Nudging for nature: Mapping the opportunities for improving conservation by better incorporating human behaviour

Conservation has been slow to utilise new ideas from psychology and behavioural economics about shifting human behaviour through addressing social norms, messenger effects, cognitive biases and default decisions. This workshop-centred study will systematically explore the potential for impacting conservation using such tools, and plan an agenda for testing them.

Collaborators: University of Cambridge Departments of Geography and Zoology, RSPB, TRAFFIC, Tropical Biology Association, University of Cambridge/Institute of Public Health and Department of Psychology, Wildlife Conservation Society, Imperial College London, University of Oxford, Bangor University, University of Vermont, The Nature Conservancy, Johns Hopkins University/ University of Minnesota.

Global Swimways – balancing conservation of migratory fishes and development

This project will provide new information and tools to evaluate impacts of the global proliferation of dams (current and planned) on freshwater migratory fishes. We will employ the new “Swimways” concept, where a swimway is defined as a path used in fish migration, to promote this work.
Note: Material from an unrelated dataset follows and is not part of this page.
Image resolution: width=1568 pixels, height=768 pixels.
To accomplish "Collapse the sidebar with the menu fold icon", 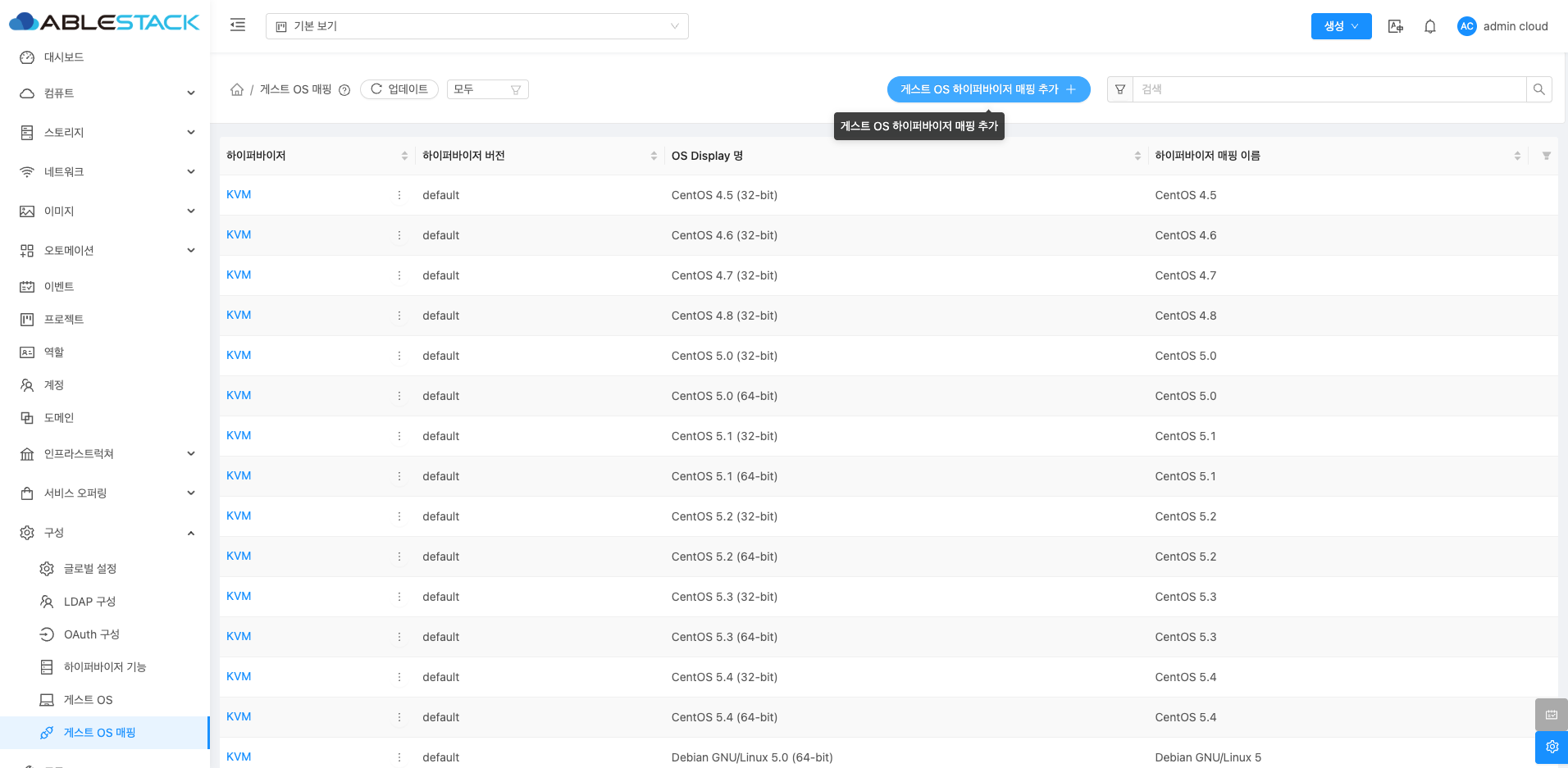I will (x=238, y=25).
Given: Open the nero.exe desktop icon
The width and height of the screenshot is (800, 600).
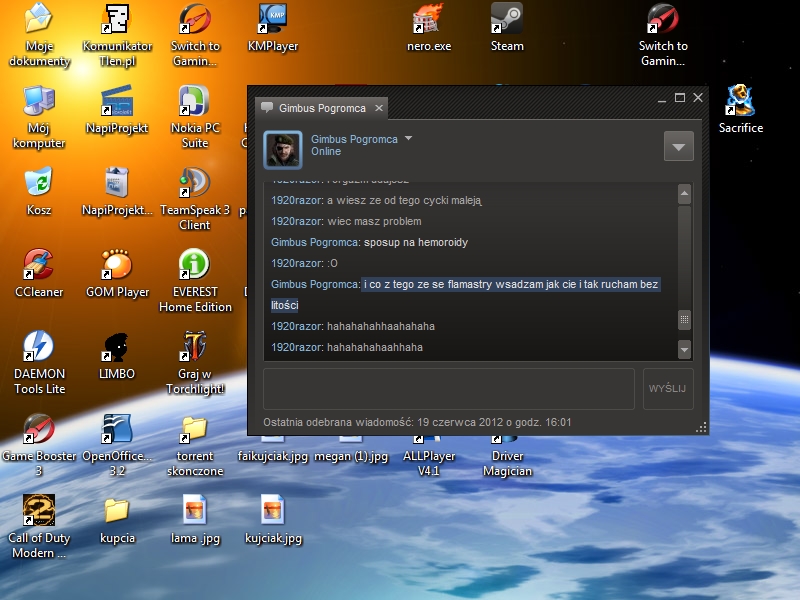Looking at the screenshot, I should tap(428, 19).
Collaborators: IUCN, UNEP-WCMC, University of Cambridge Department of Zoology, World Fish Migration Foundation (WFMF),BirdLife International, RSPB.

The Green List of Species: towards a Standard for measuring species recovery

The world lacks a standardized framework for measuring species recovery comparable to the way we do extinction risk. This project will ensure the emerging Green List of Species is fit for purpose to help end-users set (and measure) ambitious recovery targets and attribute actions.

Collaborators: IUCN, Fauna & Flora International, BirdLife International; University of Cambridge Department of Zoology, Durrell Wildlife Conservation Trust, Global Wildlife Conservation, University of Oxford, National Geographic, Stony Brook University, U.S. Fish and Wildlife Service, University of Newcastle, Wildlife Conservation Society, Zoological Society of London.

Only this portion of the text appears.